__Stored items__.
- - - - - - -

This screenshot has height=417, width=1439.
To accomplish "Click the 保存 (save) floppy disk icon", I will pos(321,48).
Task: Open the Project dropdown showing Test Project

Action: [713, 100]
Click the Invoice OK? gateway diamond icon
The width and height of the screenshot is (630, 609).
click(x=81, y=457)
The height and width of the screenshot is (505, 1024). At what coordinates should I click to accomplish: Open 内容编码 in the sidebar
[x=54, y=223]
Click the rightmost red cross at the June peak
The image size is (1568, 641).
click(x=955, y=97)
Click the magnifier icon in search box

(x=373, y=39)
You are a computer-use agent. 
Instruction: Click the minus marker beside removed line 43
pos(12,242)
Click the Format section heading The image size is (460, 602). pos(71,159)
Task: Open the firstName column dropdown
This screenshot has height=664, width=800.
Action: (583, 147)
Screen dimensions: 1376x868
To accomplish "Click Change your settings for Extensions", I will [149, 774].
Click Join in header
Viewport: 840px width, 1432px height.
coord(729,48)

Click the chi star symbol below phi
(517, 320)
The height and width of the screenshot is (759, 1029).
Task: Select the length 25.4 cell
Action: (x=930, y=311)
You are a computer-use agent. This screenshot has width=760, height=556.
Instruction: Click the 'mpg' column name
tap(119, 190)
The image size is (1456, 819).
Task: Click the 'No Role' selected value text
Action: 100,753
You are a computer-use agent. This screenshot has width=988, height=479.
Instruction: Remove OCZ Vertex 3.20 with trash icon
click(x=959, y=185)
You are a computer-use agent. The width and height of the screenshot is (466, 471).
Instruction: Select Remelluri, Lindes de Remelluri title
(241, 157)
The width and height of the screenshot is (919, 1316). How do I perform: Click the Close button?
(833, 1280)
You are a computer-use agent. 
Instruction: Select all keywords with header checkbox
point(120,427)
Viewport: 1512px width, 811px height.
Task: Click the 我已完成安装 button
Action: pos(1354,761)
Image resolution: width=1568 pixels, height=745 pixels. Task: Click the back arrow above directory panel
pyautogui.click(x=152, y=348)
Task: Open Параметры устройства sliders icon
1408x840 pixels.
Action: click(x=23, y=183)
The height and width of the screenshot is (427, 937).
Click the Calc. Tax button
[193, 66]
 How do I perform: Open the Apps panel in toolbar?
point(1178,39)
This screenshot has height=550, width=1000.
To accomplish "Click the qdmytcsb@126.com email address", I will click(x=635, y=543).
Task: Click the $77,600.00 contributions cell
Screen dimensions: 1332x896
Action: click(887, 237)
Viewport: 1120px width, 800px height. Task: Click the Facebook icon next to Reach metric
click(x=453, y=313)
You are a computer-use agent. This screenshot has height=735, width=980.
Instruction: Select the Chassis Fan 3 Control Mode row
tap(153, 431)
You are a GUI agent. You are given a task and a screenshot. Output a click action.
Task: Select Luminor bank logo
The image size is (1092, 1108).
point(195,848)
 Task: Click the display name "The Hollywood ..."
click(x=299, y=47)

- - - - - - -

Write out every line of the entries that holds the word "computer".

__Response to this exercise__.
You are a computer-use agent. 
You are a computer-use agent. This screenshot has width=760, height=556.
You are a computer-use agent. This screenshot has width=988, height=479.
You are a computer-use agent. The width and height of the screenshot is (466, 471).
You are a computer-use agent. 
You are a computer-use agent. This screenshot has height=735, width=980.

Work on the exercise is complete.